• **DATA FOR THIS EXERCISE**:
▼
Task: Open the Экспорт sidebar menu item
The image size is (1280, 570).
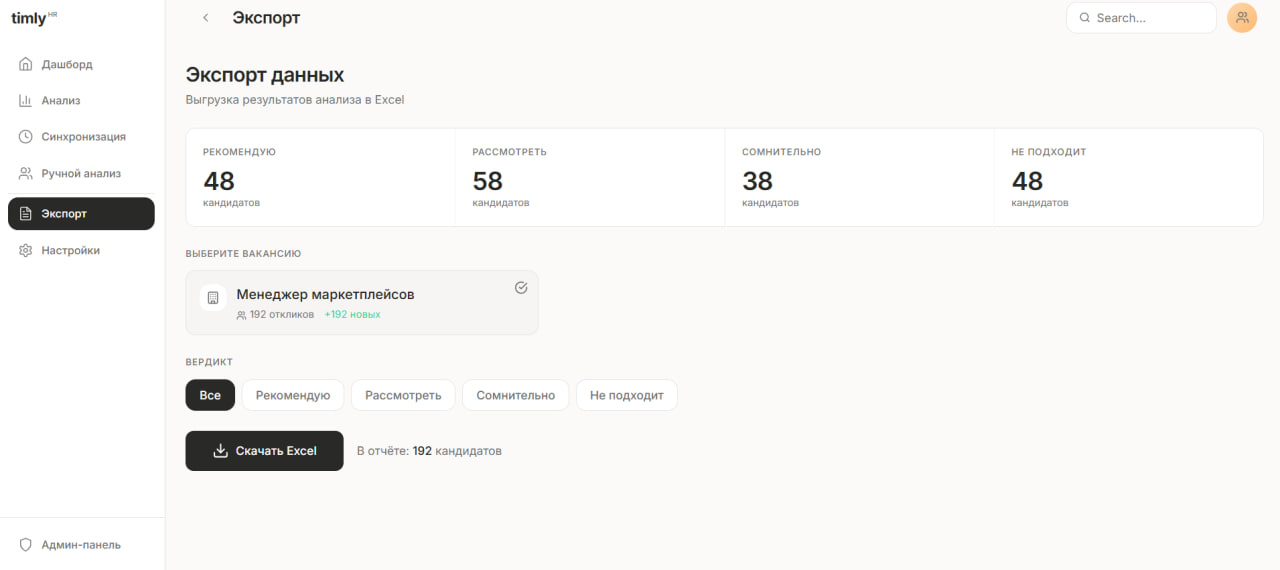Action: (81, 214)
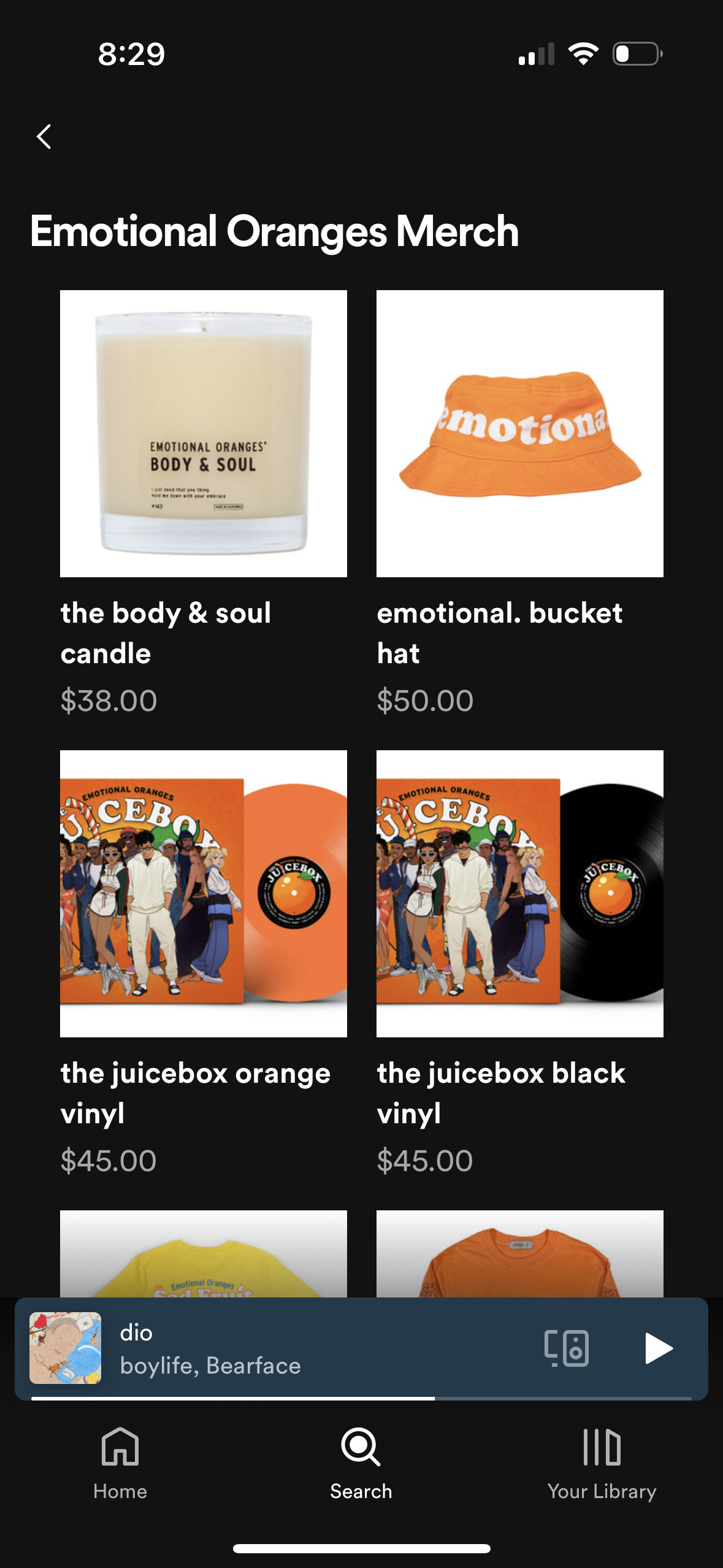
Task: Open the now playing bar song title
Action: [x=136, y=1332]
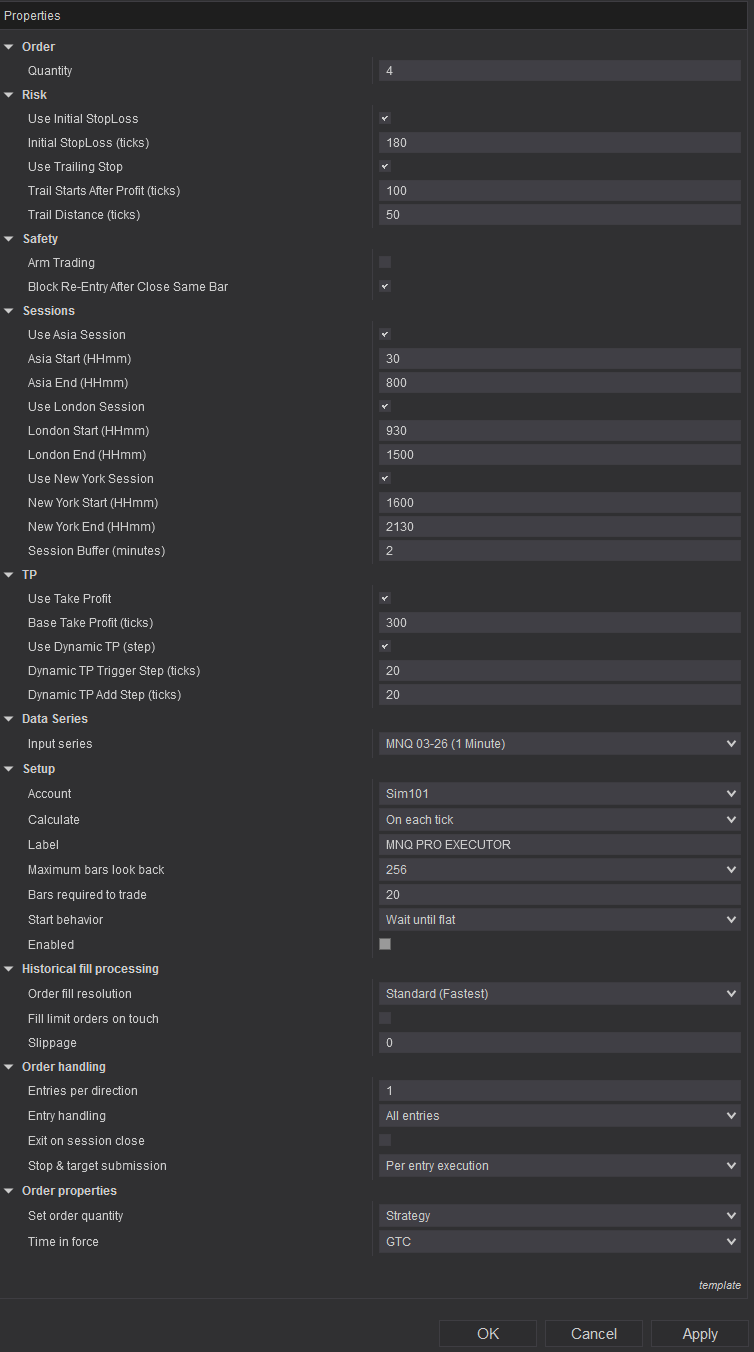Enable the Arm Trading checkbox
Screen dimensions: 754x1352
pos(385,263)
▲
• **TASK INSTRUCTIONS**: Each line of the data must be transcribed exactly; pictures are not carried over.

• **SOLUTION TO THIS PROBLEM**:
Task: Open the Экспорт sidebar menu item
The image size is (1280, 570).
Action: (81, 214)
Task: Open the now playing bar song title
Action: [x=136, y=1332]
Enable the Arm Trading checkbox
Screen dimensions: 754x1352
pos(385,263)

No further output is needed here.